While they may have a very specific set of circumstances for their website setup which means everyone is locked into SMS, it’s worth noting that there are a number of two factor authenticators out there which don’t use SMS at all (see: “offline tokens”) and so can be used anywhere, anytime whether connected to the Net or not. One of the most popular is Google Authenticator, which works with everything from Lastpass, Facebook and Google services (naturally) to Tumblr, Salesforce and Amazon. In fact, it also works with a number of videogames like Guild Wars 2 and EVE Online. Whatever you make use of in your day to day online dealings, you’ll likely find an offline authenticator will do the same job as one of its SMS brethren.

Another benefit of going offline and ditching SMS is that you potentially reduce the window of opportunity for an attacker. One scam attempt where SMS verification is concerned is for the attacker to obtain the mobile number, then phone the network claiming the device has been lost. If they’re able to convince the network to forward SMS to their “new” phone, then they now have access to the bit that’s supposed to be more secure than your regular password.
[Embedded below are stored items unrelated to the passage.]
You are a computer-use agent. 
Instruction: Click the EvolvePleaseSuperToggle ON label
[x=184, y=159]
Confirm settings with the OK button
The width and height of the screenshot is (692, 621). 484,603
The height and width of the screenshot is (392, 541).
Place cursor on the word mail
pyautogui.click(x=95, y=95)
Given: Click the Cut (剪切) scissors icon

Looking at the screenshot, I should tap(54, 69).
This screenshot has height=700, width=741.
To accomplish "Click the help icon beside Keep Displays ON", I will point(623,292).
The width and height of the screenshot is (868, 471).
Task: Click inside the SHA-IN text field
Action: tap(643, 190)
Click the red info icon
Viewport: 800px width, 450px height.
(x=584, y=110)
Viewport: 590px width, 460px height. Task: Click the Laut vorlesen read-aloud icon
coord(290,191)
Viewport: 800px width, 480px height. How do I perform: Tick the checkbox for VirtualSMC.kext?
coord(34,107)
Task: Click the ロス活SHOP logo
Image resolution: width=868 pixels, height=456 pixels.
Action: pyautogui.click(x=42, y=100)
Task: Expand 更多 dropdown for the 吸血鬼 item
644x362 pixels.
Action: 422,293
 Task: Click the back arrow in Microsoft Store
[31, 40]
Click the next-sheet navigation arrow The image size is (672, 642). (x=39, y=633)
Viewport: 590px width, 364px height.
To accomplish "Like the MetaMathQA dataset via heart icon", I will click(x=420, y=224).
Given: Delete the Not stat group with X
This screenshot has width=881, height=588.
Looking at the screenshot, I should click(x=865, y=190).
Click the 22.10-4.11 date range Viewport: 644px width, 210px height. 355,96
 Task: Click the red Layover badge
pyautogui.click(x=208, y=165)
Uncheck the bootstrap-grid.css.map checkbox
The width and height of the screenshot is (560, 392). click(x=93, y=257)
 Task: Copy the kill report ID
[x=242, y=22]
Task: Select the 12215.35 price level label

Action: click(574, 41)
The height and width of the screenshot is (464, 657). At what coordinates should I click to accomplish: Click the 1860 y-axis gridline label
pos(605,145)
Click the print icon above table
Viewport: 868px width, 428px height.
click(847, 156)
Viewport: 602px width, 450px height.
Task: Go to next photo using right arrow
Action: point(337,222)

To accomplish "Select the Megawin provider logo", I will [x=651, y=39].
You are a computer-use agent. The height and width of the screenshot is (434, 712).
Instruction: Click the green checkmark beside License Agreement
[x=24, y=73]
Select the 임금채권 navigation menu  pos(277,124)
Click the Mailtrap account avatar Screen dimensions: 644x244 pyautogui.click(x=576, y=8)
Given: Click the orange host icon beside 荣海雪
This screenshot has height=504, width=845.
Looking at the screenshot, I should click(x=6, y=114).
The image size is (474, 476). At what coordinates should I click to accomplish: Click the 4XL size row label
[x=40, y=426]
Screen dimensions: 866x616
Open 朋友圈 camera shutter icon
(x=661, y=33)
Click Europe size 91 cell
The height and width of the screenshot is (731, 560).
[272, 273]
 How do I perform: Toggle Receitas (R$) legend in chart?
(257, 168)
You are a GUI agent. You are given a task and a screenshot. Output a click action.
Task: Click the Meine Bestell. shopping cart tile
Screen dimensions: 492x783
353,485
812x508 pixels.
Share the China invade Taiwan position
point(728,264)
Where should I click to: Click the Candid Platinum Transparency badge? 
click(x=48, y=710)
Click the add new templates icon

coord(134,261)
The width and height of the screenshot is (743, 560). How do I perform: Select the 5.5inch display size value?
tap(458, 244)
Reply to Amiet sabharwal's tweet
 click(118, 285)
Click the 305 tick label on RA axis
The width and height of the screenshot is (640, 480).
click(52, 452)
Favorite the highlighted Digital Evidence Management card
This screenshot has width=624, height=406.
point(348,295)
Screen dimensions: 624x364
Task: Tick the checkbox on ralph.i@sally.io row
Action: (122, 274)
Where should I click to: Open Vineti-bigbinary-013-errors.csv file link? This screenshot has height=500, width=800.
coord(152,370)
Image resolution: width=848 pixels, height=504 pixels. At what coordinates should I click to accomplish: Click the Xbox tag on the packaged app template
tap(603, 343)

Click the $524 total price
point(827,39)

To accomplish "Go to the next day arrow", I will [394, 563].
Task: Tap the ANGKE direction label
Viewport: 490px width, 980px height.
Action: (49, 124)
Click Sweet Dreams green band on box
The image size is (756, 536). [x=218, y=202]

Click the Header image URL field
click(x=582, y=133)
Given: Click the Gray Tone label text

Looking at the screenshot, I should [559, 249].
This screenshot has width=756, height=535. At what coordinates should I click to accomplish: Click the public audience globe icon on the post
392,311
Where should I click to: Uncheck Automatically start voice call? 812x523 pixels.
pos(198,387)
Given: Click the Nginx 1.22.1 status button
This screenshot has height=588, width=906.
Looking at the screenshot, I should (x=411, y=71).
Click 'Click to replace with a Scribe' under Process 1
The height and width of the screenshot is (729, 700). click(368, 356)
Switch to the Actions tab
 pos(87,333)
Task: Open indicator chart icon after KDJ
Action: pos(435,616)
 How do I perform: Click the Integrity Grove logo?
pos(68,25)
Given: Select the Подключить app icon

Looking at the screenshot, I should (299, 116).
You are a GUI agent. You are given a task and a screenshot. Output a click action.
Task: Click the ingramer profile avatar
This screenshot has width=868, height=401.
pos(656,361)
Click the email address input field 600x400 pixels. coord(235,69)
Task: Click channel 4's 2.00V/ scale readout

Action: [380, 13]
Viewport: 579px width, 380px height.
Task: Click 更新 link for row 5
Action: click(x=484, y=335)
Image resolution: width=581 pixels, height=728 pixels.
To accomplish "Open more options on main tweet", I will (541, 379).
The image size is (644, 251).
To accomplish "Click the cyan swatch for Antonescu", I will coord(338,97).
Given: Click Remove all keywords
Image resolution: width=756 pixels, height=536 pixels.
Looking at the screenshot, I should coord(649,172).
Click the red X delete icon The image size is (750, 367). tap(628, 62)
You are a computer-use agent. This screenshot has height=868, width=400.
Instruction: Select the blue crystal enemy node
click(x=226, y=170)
If they’ve already phished that (or obtained it via Malware) then you’re in trouble.

Two factor is a great way to shore up some accounts, but we’d only suggest switching the feature off as an absolute last resort. If you must do this, at least ensure your password is a decent one. The tradeoff here is that if you’re on a phone for your Internet wanderings with no laptop in sight, it isn’t exactly practical to type in a fifty character password, much less remember it. As a result, switching off two factor may cause a knock on effect of “I’ll just make my password five characters in length, what could possibly go wrong”.

Don’t do this.

Instead, consider making use of a mobile password manager. A password on its own isn’t as good as having two factor enabled, but it’s certainly a whole lot better than “Password1”.

Whatever you decide to do with your logins, do the best you can to keep them safe – and if you’re not making use of two factor yet, it might be worth throwing onto your list of 2016 New Year’s Resolutions.